Palakovich Carr noted that RealPage’s product not only recommends rental prices, but also makes recommendations as to what rental vacancy rates should be maintained, thus padding landlords’ profit margins by keeping rental vacancies artificially high and supply low.

“There are cases where RealPage, in calls with investors, were touting about how some of their landlord clients were, in fact, jacking up and increasing their vacancy rates and it was boosting the company’s profits,” she says. “So at the end of the day, this isn’t just about the rents that the tenants are paying, but the availability of rental units on the market, especially when we have housing shortages.” 

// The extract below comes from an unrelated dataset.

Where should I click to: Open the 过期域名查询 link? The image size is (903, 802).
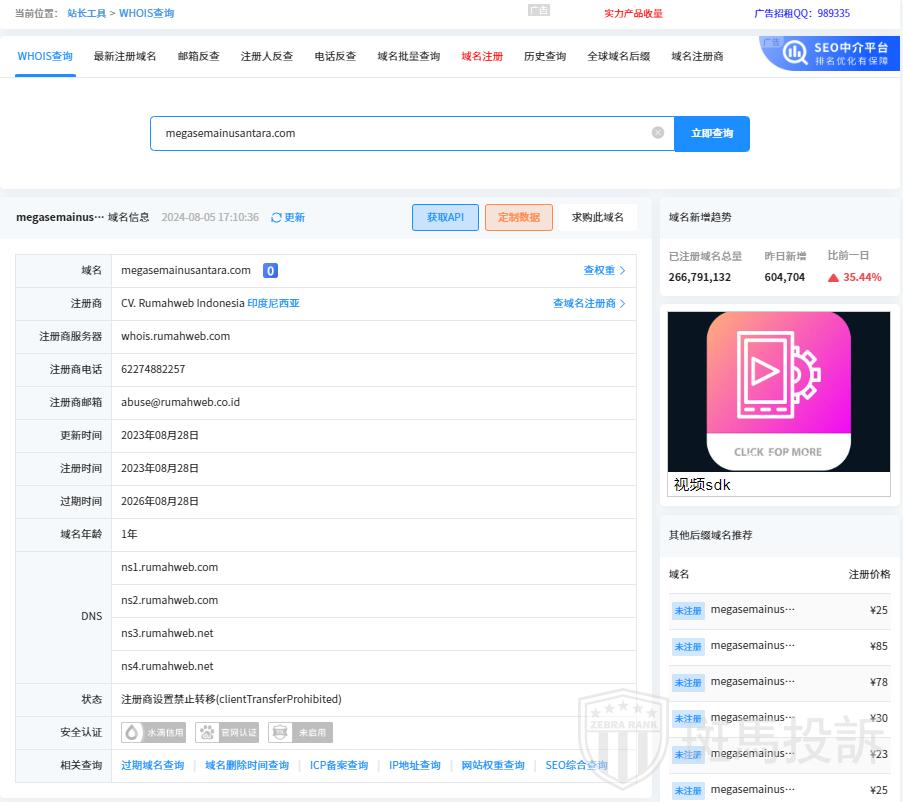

The Department of Justice’s lawsuit against RealPage contains several damaging quotes about the true intent of the software algorithms from people within the industry. “I always liked this product because your algorithm uses proprietary data from other subscribers to suggest rents and term,” said one landlord quoted in the suit. “That’s classic price-fixing.”

With the filing of these civil suits, anti-rental price fixing legislation being introduced, and the passage of anti-rental price fixing legislation in San Francisco, Philadelphia, and Berkeley, California, there are some signs of hope for greater affordability in the future.  

However, if none of these efforts come to fruition, that could be grim news for consumers.

“We are going to see the model [algorithmic price-fixing] take off in popularity,” says Garofalo, “especially if legislators can’t grapple with it in the urgent and immediate area of housing.”